ウナギは、脊索動物門、硬骨魚類綱、ウナギ目に属する魚であり、海水域と淡水域を巡回する複雑な生活史を有する。具体的には、ウナギは、海水域において孵化し、孵化直後の仔魚(レプトセファルス)から稚魚(シラスウナギ)に成長するまでの期間を海水域で過ごす。そして、シラスウナギに成長した後に沿岸・河川に移動し、5~10年前後の成長期間を過ごして成魚となった後に産卵回遊に向かう。
従来のウナギ養殖では、シラスウナギを採集して養殖施設で成魚まで成長させることが行われている。このような養殖施設において使用する飼料の一例が特許文献1に開示されている。この特許文献1に記載の飼料は、(A)粉末酸、(B)炭酸のアルカリ金属塩又はアンモニウム塩、及び(C)2重量%水溶液粘度500mPa・s以下の水溶性高分子(CMC-Na)が飼料表面に付着してなる養魚用固形飼料である。この飼料を投餌すると、上記(A)成分と(B)成分とが反応して二酸化炭素が発生し、二酸化炭素の気泡が(C)成分の粘着効果によって飼料表面に保持される。これによって、固形飼料を水面に浮遊させ、給餌効率を向上させることができる。
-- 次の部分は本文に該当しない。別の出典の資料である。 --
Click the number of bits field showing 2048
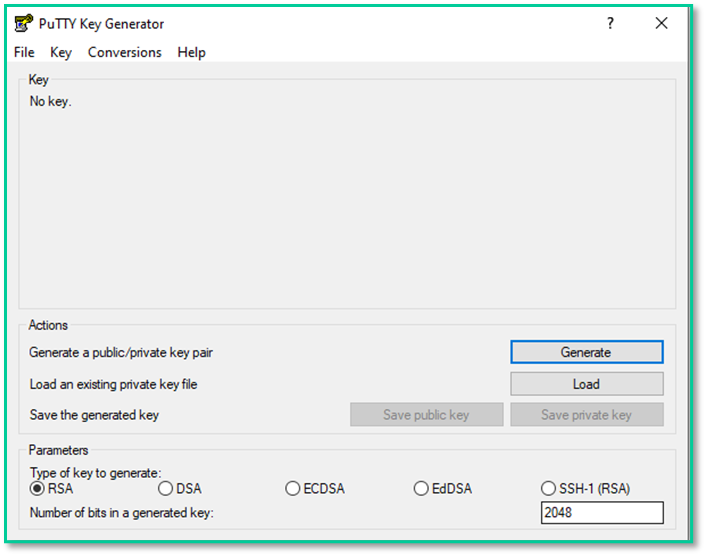 tap(601, 513)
また、近年では、シラスウナギの漁獲量が減少傾向にあり、稚魚の不足に伴う成魚の価格高騰が問題となっている。このため、ウナギの養殖においては、稚魚から成魚までの成長期間だけでなく、孵化から産卵までの生活史の全てを管理する完全養殖を実用化させることが強く求められている。かかる完全養殖の実用化のための技術の一つとして、レプトセファルスをシラスウナギまで成長させるためのウナギ仔魚用飼料が特許文献2において提案されている。
特開2004-49172号公報 特許第4530248号
しかしながら、レプトセファルスをシラスウナギまで成長させる養殖技術は、未だ実用化には至っていないのが現状であり、孵化から3日程度の短期間にレプトセファルスの大部分が死亡してしまい、生存率が数%まで低下することが確認されている。
本発明は、かかる問題を解決するためになされたものであり、その主な目的は、レプトセファルスからシラスウナギへの成長期間における生存率を向上させ、ウナギの完全養殖の実用化に貢献する技術を提供することである。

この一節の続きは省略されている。